* _Supplied material_:
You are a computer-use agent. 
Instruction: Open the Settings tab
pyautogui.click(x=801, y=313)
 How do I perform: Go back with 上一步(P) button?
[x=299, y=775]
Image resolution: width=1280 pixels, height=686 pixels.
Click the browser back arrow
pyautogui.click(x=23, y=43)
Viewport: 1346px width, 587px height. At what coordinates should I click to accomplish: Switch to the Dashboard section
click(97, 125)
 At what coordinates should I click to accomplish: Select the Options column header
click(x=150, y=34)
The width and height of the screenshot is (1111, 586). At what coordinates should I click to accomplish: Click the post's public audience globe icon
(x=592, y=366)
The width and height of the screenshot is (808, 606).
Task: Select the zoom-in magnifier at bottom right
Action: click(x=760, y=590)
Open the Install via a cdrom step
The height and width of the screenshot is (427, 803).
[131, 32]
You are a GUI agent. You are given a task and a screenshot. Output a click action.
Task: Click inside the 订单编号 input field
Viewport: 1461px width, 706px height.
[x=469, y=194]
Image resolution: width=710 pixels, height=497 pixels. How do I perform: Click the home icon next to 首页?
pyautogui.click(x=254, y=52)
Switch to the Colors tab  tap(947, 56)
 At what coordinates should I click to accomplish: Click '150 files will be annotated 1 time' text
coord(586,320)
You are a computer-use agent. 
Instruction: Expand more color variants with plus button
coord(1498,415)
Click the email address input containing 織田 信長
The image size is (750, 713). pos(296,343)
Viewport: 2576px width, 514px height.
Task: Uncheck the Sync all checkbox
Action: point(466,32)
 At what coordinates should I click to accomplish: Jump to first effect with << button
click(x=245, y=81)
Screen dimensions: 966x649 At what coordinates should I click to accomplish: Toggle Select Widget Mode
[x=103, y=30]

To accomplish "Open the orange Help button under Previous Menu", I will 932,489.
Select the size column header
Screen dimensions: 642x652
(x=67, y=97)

* _Assignment_: Each entry above is to be returned exactly as given.

* _Output for this task_:
You are a computer-use agent. 
Instruction: Open the Settings tab
pyautogui.click(x=801, y=313)
 How do I perform: Go back with 上一步(P) button?
[x=299, y=775]
Image resolution: width=1280 pixels, height=686 pixels.
Click the browser back arrow
pyautogui.click(x=23, y=43)
Viewport: 1346px width, 587px height. At what coordinates should I click to accomplish: Switch to the Dashboard section
click(97, 125)
 At what coordinates should I click to accomplish: Select the Options column header
click(x=150, y=34)
The width and height of the screenshot is (1111, 586). At what coordinates should I click to accomplish: Click the post's public audience globe icon
(x=592, y=366)
The width and height of the screenshot is (808, 606).
Task: Select the zoom-in magnifier at bottom right
Action: click(x=760, y=590)
Open the Install via a cdrom step
The height and width of the screenshot is (427, 803).
[131, 32]
You are a GUI agent. You are given a task and a screenshot. Output a click action.
Task: Click inside the 订单编号 input field
Viewport: 1461px width, 706px height.
[x=469, y=194]
Image resolution: width=710 pixels, height=497 pixels. How do I perform: Click the home icon next to 首页?
pyautogui.click(x=254, y=52)
Switch to the Colors tab  tap(947, 56)
 At what coordinates should I click to accomplish: Click '150 files will be annotated 1 time' text
coord(586,320)
You are a computer-use agent. 
Instruction: Expand more color variants with plus button
coord(1498,415)
Click the email address input containing 織田 信長
The image size is (750, 713). pos(296,343)
Viewport: 2576px width, 514px height.
Task: Uncheck the Sync all checkbox
Action: point(466,32)
 At what coordinates should I click to accomplish: Jump to first effect with << button
click(x=245, y=81)
Screen dimensions: 966x649 At what coordinates should I click to accomplish: Toggle Select Widget Mode
[x=103, y=30]

To accomplish "Open the orange Help button under Previous Menu", I will 932,489.
Select the size column header
Screen dimensions: 642x652
(x=67, y=97)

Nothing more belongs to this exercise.